EXERCISE => Return exactly the span of lines in the following data that opens with the line containing "[link] (119, 10)" and closes with the line containing "The 90's (1078, 1478)". Include nothing else.

GIVEN INFORMATION =>
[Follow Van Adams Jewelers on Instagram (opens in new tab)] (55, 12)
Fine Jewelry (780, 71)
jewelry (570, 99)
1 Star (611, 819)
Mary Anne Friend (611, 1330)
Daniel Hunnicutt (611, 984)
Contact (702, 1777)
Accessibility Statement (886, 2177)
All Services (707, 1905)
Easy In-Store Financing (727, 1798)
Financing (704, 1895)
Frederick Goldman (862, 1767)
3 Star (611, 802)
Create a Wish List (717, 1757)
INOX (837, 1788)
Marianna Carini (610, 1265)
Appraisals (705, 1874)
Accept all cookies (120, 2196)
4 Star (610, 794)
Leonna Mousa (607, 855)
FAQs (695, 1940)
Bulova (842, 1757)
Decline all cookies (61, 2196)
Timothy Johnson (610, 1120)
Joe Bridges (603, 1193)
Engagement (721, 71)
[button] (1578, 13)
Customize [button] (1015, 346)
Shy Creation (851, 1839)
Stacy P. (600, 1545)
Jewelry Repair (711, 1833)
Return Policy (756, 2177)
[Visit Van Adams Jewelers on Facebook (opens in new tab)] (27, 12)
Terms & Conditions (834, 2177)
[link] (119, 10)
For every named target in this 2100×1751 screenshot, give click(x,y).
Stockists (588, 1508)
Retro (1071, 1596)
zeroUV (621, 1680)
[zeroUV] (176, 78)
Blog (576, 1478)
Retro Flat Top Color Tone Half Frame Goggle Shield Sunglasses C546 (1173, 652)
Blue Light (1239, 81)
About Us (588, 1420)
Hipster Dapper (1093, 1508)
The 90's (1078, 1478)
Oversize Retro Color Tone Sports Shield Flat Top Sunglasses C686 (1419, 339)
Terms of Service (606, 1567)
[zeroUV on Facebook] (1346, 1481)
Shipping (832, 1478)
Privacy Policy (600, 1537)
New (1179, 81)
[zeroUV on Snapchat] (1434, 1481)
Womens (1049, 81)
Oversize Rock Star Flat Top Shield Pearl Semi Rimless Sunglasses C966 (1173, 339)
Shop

RESPONSE AREA =>
[link] (119, 10)
For every named target in this 2100×1751 screenshot, give click(x,y).
Stockists (588, 1508)
Retro (1071, 1596)
zeroUV (621, 1680)
[zeroUV] (176, 78)
Blog (576, 1478)
Retro Flat Top Color Tone Half Frame Goggle Shield Sunglasses C546 (1173, 652)
Blue Light (1239, 81)
About Us (588, 1420)
Hipster Dapper (1093, 1508)
The 90's (1078, 1478)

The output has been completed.